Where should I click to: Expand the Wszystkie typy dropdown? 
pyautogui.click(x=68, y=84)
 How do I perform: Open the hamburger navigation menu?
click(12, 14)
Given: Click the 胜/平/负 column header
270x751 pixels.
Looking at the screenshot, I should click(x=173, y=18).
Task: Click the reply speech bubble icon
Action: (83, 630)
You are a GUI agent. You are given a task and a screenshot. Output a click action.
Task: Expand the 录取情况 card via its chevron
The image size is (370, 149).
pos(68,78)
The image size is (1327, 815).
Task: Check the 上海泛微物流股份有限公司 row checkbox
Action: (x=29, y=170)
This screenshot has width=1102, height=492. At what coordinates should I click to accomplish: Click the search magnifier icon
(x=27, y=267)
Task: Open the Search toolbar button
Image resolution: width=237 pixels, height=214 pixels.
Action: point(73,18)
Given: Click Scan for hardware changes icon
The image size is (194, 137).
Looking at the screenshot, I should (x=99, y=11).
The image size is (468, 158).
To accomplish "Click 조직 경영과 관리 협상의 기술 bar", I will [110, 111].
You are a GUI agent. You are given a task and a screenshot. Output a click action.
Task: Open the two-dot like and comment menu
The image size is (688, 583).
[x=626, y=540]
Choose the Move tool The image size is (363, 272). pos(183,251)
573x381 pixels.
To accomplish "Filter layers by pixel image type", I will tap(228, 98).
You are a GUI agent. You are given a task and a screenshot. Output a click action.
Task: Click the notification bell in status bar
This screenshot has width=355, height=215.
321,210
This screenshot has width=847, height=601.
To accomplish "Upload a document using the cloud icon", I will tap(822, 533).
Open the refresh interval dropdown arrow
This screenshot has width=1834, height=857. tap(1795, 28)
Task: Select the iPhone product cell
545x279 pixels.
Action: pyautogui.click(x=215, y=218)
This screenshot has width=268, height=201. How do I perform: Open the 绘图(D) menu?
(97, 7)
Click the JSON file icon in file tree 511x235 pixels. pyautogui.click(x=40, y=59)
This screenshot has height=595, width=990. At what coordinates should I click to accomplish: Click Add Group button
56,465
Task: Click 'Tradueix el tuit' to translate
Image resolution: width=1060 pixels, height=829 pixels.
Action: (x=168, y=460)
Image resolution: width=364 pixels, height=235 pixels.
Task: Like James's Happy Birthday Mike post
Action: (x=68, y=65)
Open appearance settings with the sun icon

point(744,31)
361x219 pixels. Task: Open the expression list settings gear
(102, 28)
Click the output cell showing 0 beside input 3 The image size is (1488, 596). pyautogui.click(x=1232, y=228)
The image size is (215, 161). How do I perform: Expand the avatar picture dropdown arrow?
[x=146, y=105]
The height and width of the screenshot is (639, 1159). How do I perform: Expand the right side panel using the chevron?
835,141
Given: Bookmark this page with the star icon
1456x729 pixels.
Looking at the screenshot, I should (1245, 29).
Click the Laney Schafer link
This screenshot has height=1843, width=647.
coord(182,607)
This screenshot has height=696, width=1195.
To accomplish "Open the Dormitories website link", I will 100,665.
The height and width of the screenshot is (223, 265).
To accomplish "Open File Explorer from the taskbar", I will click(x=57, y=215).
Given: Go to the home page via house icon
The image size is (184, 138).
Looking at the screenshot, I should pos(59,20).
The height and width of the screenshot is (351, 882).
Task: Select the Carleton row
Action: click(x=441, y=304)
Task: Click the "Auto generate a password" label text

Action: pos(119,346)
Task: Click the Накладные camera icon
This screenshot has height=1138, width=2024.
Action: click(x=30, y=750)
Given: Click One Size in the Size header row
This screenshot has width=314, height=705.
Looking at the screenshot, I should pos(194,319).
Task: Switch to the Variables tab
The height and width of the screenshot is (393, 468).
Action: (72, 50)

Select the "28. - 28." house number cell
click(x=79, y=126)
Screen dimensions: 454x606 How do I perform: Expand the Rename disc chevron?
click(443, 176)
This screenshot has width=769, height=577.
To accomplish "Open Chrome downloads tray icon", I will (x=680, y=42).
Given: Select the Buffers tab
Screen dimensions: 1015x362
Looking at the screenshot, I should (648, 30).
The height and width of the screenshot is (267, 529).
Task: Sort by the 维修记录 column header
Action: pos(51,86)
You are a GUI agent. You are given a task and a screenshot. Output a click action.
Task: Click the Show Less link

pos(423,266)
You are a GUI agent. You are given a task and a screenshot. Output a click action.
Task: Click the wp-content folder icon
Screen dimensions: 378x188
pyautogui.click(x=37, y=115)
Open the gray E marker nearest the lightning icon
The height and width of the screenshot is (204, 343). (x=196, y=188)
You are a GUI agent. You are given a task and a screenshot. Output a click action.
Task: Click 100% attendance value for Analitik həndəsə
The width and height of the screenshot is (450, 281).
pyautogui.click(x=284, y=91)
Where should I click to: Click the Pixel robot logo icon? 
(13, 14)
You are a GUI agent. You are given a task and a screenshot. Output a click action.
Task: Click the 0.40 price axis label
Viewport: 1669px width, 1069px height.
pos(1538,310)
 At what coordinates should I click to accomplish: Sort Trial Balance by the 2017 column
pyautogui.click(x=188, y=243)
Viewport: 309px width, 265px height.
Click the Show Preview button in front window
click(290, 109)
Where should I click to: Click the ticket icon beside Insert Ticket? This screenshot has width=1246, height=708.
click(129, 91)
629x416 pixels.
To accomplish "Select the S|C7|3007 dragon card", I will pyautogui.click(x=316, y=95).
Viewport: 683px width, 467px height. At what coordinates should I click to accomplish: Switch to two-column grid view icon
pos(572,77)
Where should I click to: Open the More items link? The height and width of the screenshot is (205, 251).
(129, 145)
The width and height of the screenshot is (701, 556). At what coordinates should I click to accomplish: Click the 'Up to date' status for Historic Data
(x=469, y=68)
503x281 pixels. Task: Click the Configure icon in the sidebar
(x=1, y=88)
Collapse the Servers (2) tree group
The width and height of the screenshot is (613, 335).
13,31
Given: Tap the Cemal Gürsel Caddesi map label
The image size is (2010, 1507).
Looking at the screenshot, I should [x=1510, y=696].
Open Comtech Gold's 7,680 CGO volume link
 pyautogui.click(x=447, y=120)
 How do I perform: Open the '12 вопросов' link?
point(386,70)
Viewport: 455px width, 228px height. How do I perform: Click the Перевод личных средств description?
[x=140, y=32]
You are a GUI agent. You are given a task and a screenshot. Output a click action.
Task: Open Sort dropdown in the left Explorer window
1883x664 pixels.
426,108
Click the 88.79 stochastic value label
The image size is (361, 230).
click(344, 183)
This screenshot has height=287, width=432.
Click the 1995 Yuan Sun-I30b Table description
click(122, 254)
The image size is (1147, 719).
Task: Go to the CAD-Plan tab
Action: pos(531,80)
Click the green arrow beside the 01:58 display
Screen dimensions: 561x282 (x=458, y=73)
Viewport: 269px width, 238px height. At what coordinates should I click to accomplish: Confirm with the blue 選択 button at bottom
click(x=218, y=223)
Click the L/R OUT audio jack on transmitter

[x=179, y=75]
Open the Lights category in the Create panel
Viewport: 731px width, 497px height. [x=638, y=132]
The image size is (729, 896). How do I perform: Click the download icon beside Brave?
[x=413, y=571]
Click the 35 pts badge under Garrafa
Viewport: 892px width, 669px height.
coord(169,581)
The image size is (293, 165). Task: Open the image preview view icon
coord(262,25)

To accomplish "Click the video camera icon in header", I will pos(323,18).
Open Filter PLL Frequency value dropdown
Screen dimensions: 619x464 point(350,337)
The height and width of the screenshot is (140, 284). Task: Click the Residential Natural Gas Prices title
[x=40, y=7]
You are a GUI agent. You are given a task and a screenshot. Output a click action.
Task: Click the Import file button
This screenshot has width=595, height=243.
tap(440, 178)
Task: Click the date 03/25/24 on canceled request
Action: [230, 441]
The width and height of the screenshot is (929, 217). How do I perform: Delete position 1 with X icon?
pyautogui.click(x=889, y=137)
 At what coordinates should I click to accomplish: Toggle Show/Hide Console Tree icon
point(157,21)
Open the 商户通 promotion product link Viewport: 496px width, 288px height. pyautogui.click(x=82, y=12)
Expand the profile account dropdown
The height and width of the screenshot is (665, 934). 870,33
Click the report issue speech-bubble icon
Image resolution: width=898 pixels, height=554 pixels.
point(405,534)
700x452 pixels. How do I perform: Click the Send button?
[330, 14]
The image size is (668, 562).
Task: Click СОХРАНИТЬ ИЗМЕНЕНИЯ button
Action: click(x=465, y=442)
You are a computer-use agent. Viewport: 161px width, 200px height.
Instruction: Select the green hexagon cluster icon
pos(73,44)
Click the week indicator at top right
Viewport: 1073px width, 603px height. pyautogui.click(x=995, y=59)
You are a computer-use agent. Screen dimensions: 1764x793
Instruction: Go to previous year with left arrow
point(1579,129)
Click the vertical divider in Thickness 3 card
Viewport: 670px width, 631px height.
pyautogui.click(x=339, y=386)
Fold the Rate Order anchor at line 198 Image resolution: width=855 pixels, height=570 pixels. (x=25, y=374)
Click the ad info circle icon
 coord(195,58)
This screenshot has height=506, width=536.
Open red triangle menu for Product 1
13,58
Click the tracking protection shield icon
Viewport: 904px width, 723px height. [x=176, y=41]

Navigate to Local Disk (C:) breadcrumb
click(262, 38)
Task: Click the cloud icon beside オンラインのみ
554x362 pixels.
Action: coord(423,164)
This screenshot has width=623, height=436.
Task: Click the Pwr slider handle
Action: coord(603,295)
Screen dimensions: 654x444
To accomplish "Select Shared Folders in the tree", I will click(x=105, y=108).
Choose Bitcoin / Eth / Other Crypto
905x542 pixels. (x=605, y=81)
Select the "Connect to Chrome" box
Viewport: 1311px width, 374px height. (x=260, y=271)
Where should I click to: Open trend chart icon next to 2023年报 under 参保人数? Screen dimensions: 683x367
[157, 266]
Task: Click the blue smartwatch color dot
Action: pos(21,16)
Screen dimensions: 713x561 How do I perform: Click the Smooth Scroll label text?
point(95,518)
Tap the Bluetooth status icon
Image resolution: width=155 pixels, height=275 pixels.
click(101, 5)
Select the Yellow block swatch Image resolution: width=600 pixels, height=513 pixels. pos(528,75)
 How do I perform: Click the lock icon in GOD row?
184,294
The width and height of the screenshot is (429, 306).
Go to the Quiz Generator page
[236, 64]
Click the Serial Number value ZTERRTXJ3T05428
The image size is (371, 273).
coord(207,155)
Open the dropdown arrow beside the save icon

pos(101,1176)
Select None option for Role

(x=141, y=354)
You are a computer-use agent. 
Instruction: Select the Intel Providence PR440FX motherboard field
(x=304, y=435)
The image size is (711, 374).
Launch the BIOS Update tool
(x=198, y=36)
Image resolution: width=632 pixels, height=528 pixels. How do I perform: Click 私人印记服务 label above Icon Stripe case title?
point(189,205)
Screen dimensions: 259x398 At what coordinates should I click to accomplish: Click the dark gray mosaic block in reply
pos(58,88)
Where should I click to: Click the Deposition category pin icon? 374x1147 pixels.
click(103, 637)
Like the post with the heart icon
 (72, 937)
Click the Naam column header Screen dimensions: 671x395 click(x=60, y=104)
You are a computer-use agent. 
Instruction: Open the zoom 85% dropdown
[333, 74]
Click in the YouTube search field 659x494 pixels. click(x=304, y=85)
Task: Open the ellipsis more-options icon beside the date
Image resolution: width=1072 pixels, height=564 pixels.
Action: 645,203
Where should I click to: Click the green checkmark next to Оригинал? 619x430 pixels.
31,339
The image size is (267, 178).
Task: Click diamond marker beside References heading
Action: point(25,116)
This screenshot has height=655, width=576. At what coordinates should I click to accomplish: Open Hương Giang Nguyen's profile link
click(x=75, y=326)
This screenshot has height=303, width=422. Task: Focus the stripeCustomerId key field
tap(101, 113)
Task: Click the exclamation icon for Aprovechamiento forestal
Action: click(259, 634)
════════
** WHAT IS BEING ASKED **
Using only the entries above, output the line with "The height and width of the screenshot is (393, 468).", the line with "Task: Click the wp-content folder icon", and all lines between them, exactly as they stand.

** WRITTEN ANSWER **
The height and width of the screenshot is (393, 468).
Action: (72, 50)

Select the "28. - 28." house number cell
click(x=79, y=126)
Screen dimensions: 454x606 How do I perform: Expand the Rename disc chevron?
click(443, 176)
This screenshot has width=769, height=577.
To accomplish "Open Chrome downloads tray icon", I will (x=680, y=42).
Given: Select the Buffers tab
Screen dimensions: 1015x362
Looking at the screenshot, I should (648, 30).
The height and width of the screenshot is (267, 529).
Task: Sort by the 维修记录 column header
Action: pos(51,86)
You are a GUI agent. You are given a task and a screenshot. Output a click action.
Task: Click the Show Less link

pos(423,266)
You are a GUI agent. You are given a task and a screenshot. Output a click action.
Task: Click the wp-content folder icon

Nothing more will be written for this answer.